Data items

________________________

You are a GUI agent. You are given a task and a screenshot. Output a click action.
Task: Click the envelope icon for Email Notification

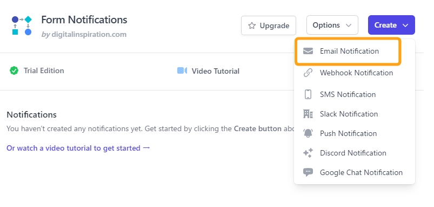[x=308, y=51]
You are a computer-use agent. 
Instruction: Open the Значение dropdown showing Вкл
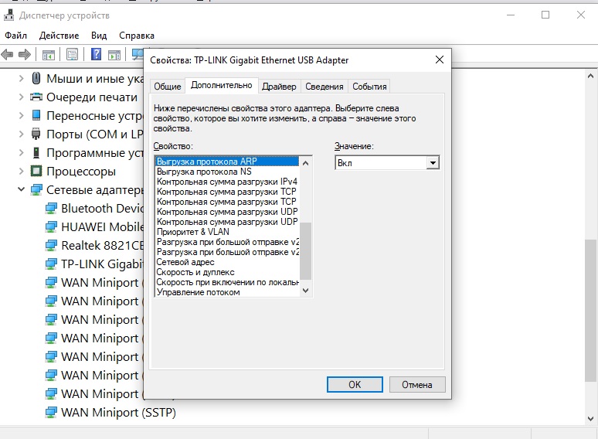tap(433, 163)
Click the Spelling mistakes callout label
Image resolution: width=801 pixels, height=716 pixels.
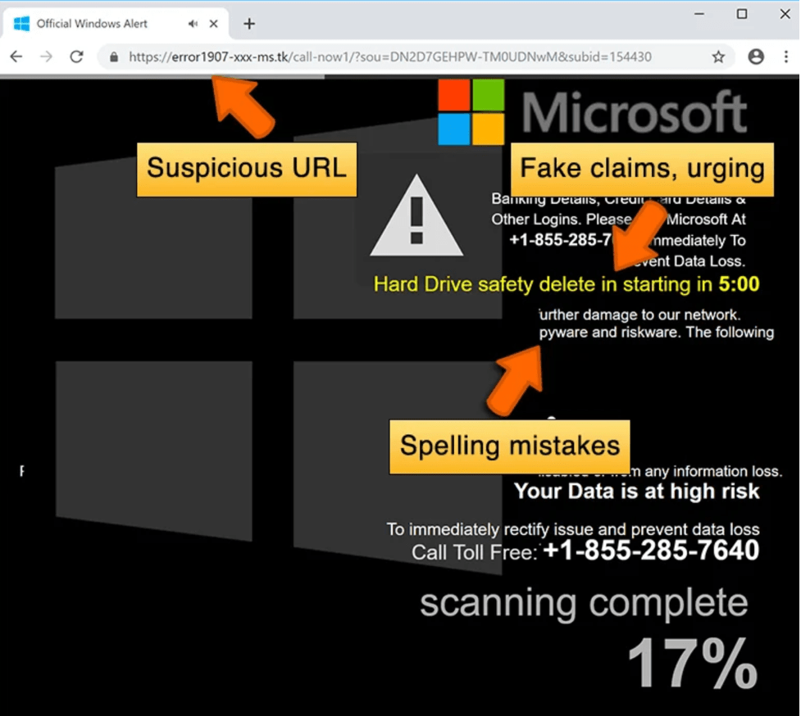pos(508,446)
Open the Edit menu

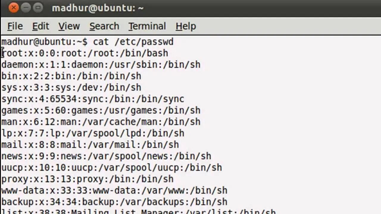click(40, 26)
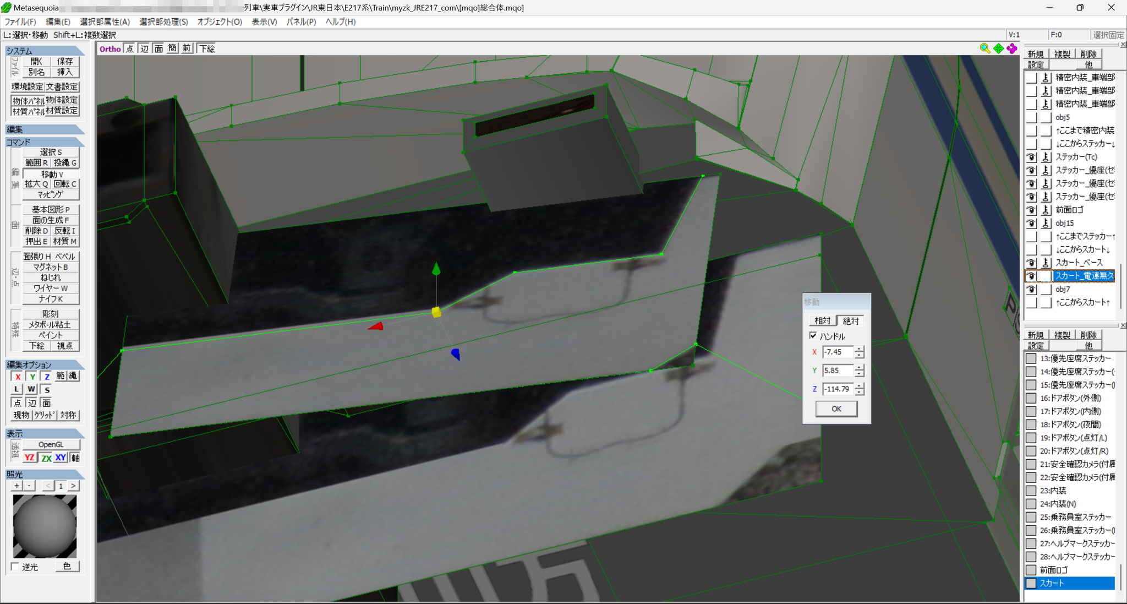Select the YZ view orientation
Image resolution: width=1127 pixels, height=604 pixels.
click(x=29, y=458)
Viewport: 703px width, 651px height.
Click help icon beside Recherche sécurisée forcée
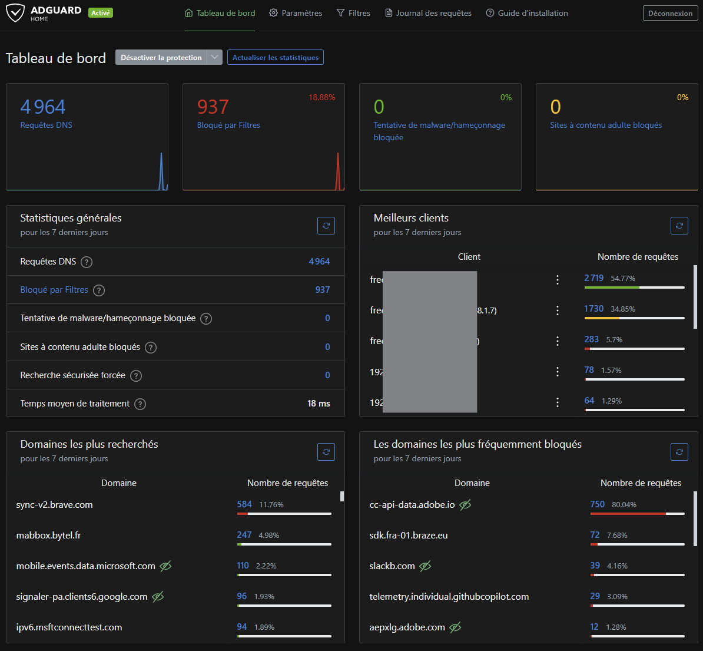136,376
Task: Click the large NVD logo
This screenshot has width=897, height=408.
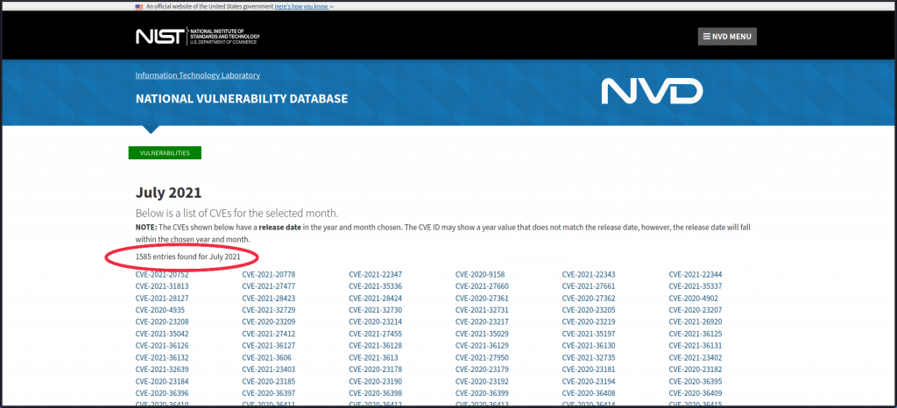Action: pyautogui.click(x=652, y=91)
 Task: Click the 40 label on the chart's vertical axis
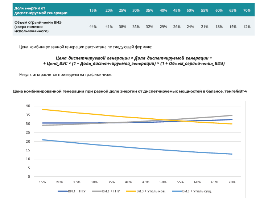[28, 106]
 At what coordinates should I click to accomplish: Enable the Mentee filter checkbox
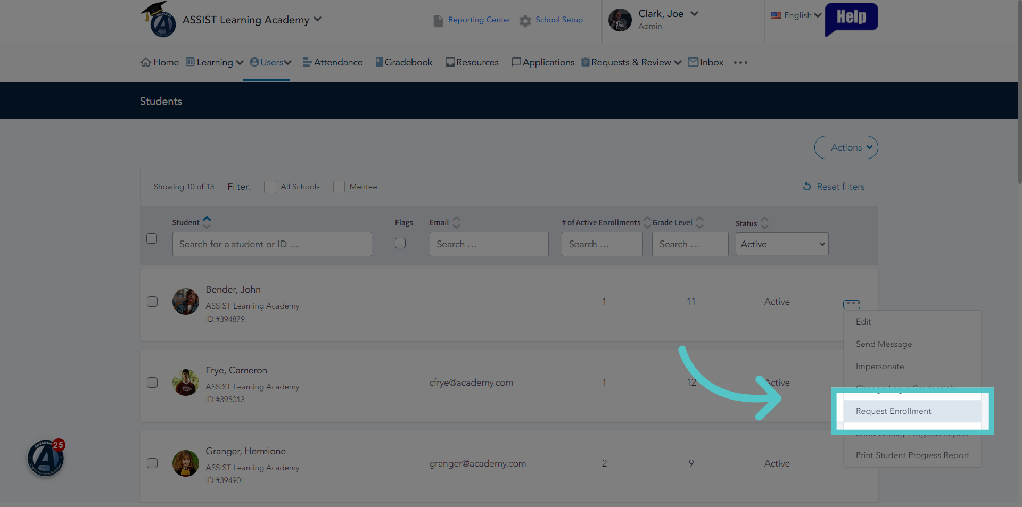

________________________

Please give the number of lines above that hold the word "agent", and only that number.

2